Sedangkan dalil yang menerangkan bahwa shalat witir tidak perlu diulangi –jika telah dikerjakan– adalah hadits riwayat Thalq bin Ali radhiallahu ‘anhuma bahwa Rasulullah Shallallahu ‘alaihi wasallam bersabda:
لاَ وِتْرَانِ فِى لَيْلَةٍ [4]
“Tidak ada dua kali witir dalam satu malam” (Hadits Riwayat: At-Tirmidzi (468), Abu Daud (1439), An-Nasa`i (3/229) dan selainnya)
Kedua: Tidak boleh mengerjakan shalat sunnah setelah witir, kecuali jika ia membatalkan witirnya, kemudian melakukan shalat sunnah dan witir. Maksudnya “membatalkan witir” adalah, mengawali shalat sunnahnya dengan satu rakaat yang itu menjadikan shalat witirnya menjadi genap, kemudian setelah itu melakukan shalat dengan rakaat genap sesukanya, namun di akhir shalat menutupnya dengan shalat witir (rakaat ganjil). Ini merupakan pendapat lain dalam madzhab Syafi’i, yang juga diriwayatkan dari Utsman bin Affan, Ali bin Abi Thalib, Usamah, Ibnu Umar, Ibnu Mas’ud dan Ibnu Abbas radhiallahu ‘anhum.
Dalil mereka adalah sabda Rasulullah Shallallahu ‘alaihi wasallam :
اِجْعَلُوا آخِرَ صَلَاتِكُمْ بِاللَّيْلِ وِتْرًا [5]
“Jadikanlah akhir shalat malam kalian –ditutup– dengan shalat witir”
Pendapat yang Rajih
Yaitu pendapat pertama, karena Rasulullah Shallallahu ‘alaihi wasallam pernah melaksanakan shalat sunnah setelah witir, dan dalil ini menunjukkan bahwa hal tersebut dibolehkan. Adapun “membatalkan witir” sebagaimana pendapat kedua, dalilnya lemah dari dua sisi:
1. Bahwa shalat witir yang dikerjakan pertama telah sah, maka tidak bisa dibatalkan karena memang sudah selesai.

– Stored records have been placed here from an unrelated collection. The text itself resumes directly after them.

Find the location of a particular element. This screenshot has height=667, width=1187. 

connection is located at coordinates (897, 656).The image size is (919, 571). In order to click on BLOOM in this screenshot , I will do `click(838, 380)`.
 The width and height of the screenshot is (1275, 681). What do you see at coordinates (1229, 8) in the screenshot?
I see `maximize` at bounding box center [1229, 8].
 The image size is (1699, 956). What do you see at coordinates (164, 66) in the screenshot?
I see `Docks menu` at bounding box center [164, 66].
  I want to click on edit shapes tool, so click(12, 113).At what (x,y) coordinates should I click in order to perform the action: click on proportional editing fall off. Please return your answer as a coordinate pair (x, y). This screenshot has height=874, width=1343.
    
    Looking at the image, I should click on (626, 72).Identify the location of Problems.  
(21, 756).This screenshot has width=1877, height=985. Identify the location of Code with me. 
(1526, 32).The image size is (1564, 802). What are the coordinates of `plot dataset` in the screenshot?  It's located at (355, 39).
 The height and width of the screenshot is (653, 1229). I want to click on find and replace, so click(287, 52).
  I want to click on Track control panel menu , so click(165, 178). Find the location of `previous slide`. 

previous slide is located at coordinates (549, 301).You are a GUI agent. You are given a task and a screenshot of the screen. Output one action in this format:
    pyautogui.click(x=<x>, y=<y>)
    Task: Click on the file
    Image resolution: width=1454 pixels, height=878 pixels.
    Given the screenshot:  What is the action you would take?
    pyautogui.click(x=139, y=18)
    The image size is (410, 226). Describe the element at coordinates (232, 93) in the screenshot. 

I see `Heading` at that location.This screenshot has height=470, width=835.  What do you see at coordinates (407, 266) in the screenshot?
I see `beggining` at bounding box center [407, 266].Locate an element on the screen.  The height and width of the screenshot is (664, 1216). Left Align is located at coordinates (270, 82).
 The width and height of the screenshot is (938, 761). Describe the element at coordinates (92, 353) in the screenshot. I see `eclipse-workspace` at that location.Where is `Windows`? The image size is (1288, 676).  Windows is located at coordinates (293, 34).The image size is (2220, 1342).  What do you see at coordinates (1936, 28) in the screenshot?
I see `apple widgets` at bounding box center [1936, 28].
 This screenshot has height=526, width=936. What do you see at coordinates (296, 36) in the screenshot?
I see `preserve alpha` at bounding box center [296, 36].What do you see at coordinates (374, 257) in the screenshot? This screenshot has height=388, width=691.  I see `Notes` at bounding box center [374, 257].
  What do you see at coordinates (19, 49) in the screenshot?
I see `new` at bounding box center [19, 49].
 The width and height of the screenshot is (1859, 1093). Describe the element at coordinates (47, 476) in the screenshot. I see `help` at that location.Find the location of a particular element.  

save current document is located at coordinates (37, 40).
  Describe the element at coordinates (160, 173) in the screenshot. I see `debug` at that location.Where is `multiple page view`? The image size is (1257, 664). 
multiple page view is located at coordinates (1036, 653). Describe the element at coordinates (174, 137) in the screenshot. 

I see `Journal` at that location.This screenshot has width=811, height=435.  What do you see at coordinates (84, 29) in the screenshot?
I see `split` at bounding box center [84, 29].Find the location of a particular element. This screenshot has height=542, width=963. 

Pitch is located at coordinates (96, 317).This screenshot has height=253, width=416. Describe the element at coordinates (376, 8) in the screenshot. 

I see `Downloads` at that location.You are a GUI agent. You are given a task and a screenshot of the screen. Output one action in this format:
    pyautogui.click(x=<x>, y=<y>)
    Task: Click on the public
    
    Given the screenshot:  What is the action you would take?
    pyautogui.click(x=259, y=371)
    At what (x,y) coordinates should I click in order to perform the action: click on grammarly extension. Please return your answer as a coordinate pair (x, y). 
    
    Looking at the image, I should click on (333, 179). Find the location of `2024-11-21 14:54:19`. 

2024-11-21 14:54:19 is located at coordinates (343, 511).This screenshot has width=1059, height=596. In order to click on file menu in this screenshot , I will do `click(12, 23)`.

Tidak bisa diubah menjadi shalat sunnah dengan menambah rakaatnya sehingga menjadi genap.
2. Shalat sunnah satu rakaat (selain witir) tidak ditemukan dalam syariat. Wallahu A’lam.
Jumlah Rakaat Witir Dan Sifatnya
Shalat witir boleh dikerjakan dengan satu rakaat, tiga, lima, tujuh atau sembilan rakaat.
1. Shalat Witir Satu Rakaat, Jumhur ulama menyatakan boleh, karena witir dapatdihitung dengan satu rakaat. Berdasarkan sabda Rasulullah Shallallahu ‘alaihi wasallam:
صَلاَةُ اللَّيْلِ مَثْنَى مَثْنَى ، فَإِذَا خَشِىَ الصُّبْحَ صَلَّى رَكْعَةً فَأَوْتَرَتْ لَهُ مَا قَدْ صَلَّى [1]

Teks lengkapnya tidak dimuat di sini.